### PROBLEM TO WORK ON
Edit the material below so that every "Viewport" reads "Display area", and leave everything else unchanged.

### ENTRIES
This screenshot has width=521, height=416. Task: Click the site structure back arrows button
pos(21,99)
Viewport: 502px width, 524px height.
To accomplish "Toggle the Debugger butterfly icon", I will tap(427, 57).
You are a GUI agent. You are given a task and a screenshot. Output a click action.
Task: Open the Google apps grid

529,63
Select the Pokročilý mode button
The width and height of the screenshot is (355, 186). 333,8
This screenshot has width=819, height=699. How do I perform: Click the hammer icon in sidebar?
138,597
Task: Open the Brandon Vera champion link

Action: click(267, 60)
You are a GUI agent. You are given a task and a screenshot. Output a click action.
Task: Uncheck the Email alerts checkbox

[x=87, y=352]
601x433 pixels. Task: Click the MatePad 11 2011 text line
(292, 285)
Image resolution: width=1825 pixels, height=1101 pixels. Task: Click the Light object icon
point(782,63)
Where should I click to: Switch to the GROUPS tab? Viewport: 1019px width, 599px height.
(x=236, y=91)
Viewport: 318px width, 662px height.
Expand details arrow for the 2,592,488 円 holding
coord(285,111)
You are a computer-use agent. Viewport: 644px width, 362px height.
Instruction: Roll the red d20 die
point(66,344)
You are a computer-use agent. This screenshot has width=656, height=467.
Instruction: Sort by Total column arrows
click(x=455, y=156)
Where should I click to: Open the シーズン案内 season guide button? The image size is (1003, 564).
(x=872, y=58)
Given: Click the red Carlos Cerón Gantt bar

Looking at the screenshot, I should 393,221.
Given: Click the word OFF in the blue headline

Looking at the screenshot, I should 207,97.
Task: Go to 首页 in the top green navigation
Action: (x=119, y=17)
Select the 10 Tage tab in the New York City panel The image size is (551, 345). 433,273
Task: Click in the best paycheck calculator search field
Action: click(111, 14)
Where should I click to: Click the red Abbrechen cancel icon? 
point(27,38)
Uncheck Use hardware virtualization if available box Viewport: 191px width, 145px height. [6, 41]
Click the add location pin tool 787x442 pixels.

### PROBLEM SOLUTION
This screenshot has width=521, height=416. Task: Click the site structure back arrows button
pos(21,99)
Display area: 502px width, 524px height.
To accomplish "Toggle the Debugger butterfly icon", I will tap(427, 57).
You are a GUI agent. You are given a task and a screenshot. Output a click action.
Task: Open the Google apps grid

529,63
Select the Pokročilý mode button
The width and height of the screenshot is (355, 186). 333,8
This screenshot has width=819, height=699. How do I perform: Click the hammer icon in sidebar?
138,597
Task: Open the Brandon Vera champion link

Action: click(267, 60)
You are a GUI agent. You are given a task and a screenshot. Output a click action.
Task: Uncheck the Email alerts checkbox

[x=87, y=352]
601x433 pixels. Task: Click the MatePad 11 2011 text line
(292, 285)
Image resolution: width=1825 pixels, height=1101 pixels. Task: Click the Light object icon
point(782,63)
Where should I click to: Switch to the GROUPS tab? Display area: 1019px width, 599px height.
(x=236, y=91)
Display area: 318px width, 662px height.
Expand details arrow for the 2,592,488 円 holding
coord(285,111)
You are a computer-use agent. Display area: 644px width, 362px height.
Instruction: Roll the red d20 die
point(66,344)
You are a computer-use agent. This screenshot has width=656, height=467.
Instruction: Sort by Total column arrows
click(x=455, y=156)
Where should I click to: Open the シーズン案内 season guide button? The image size is (1003, 564).
(x=872, y=58)
Given: Click the red Carlos Cerón Gantt bar

Looking at the screenshot, I should 393,221.
Given: Click the word OFF in the blue headline

Looking at the screenshot, I should 207,97.
Task: Go to 首页 in the top green navigation
Action: (x=119, y=17)
Select the 10 Tage tab in the New York City panel The image size is (551, 345). 433,273
Task: Click in the best paycheck calculator search field
Action: click(111, 14)
Where should I click to: Click the red Abbrechen cancel icon? 
point(27,38)
Uncheck Use hardware virtualization if available box Display area: 191px width, 145px height. [6, 41]
Click the add location pin tool 787x442 pixels.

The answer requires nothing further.